[begin DOCUMENT EXTRACT]

Week 9 was a short academic week. At Khabele, we have student-led conferences once in the Fall and once in the spring. We take two days off of academic classes to create space and time to have these conferences. This week, I’ve also started some Ben Franklin-style daily reflections and introduced my students to KenKen math puzzles.
STUDENT-LED CONFERENCES
A student led conference is quite a bit different from the more traditional parent-teacher conference. Students prepare to lead a conference with their parents and their advisor for 30-45 minutes. The philosophy is that it helps the student take more ownership of their learning, forcing them to reflect on areas of stregnth and areas in need of growth. Many students will genuinely rise to the occasion and be very honest in these meetings about their stregnths and weaknesses.
To prepare, students have been spending the last couple weeks in advisory reflecting on both their academic and personal lives. My group used THESE organizers to help them. They didn’t write out word for word what they would talk about, but more just bullet points what they wanted to bring up during the conference. A few of the questions included:
- What are you mission statement and goals? How are you progressing?
- What’s your favorite part of being a student right now?
- What are you greatest strengths?
- What areas need more work?
- What predictions do you have for the remainder of the year (where will you shine? where will you be challenged?)
- How will you face challenges as they come up?
- What are you gifts and how will you share those this year?
They then rate themselves on the school’s 5 attributes and how often they demonstrate them. They’re also encouraged to have work samples of what they’re proud of. I had a few students share their art porfolios, some share their blogs, others share tests they performed well on, and some share how thoroughly they have been using their planner.

[end DOCUMENT EXTRACT]
[begin DATASET RECORDS]

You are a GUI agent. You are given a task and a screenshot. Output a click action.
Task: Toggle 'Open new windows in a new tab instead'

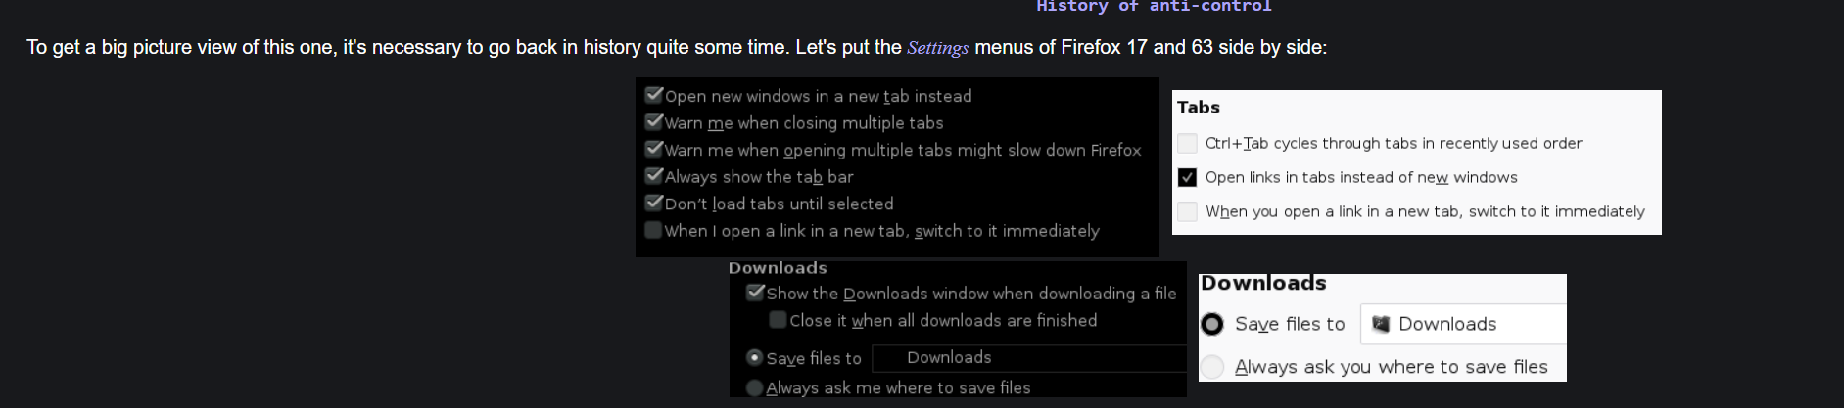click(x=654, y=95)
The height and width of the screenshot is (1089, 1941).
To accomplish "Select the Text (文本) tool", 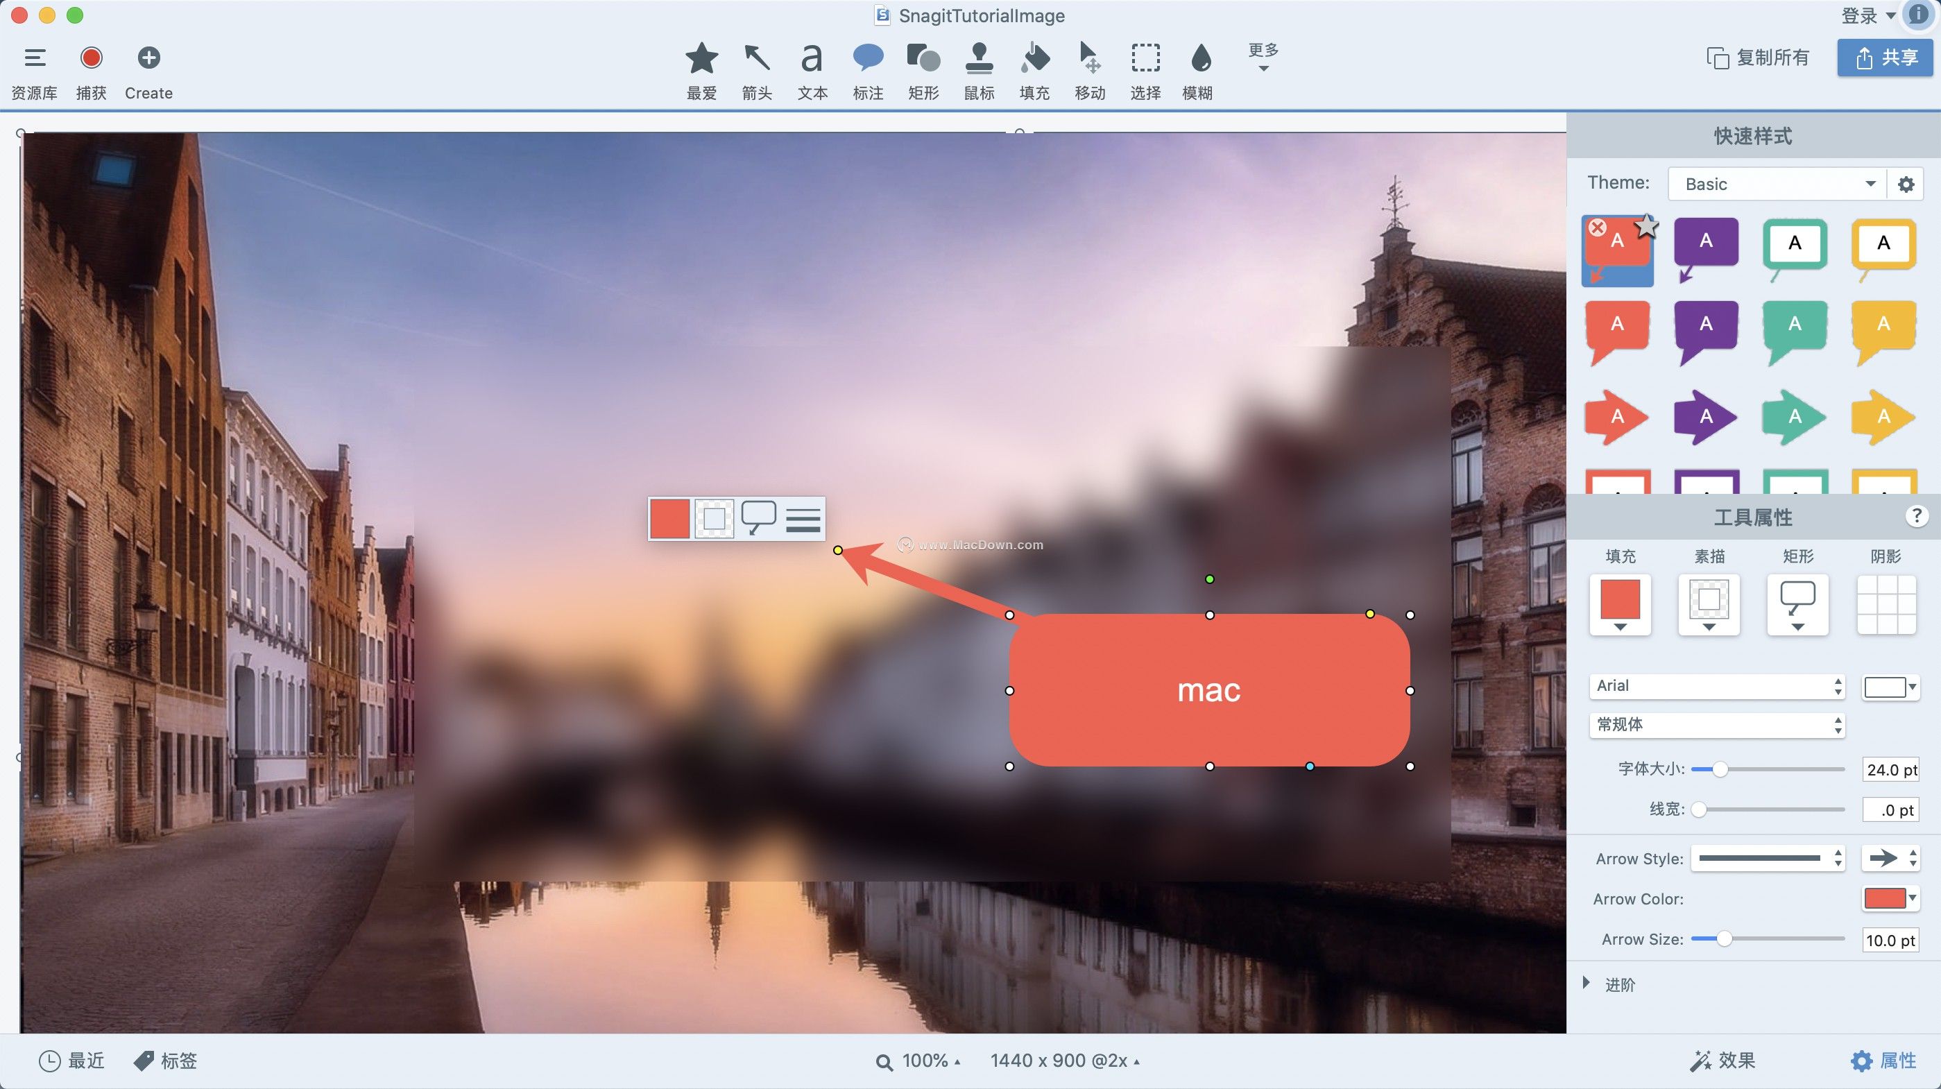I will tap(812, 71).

[end DATASET RECORDS]

§ THE PROBLEM: Rewrite the student-led conferences post between "- What areas" and "using their planner.", inclusive, with "notebook" in place of "planner". The data is separate material that has no connection to the student-led conferences post.

§ EXPECTED ANSWER:
- What areas need more work?
- What predictions do you have for the remainder of the year (where will you shine? where will you be challenged?)
- How will you face challenges as they come up?
- What are you gifts and how will you share those this year?
They then rate themselves on the school’s 5 attributes and how often they demonstrate them. They’re also encouraged to have work samples of what they’re proud of. I had a few students share their art porfolios, some share their blogs, others share tests they performed well on, and some share how thoroughly they have been using their notebook.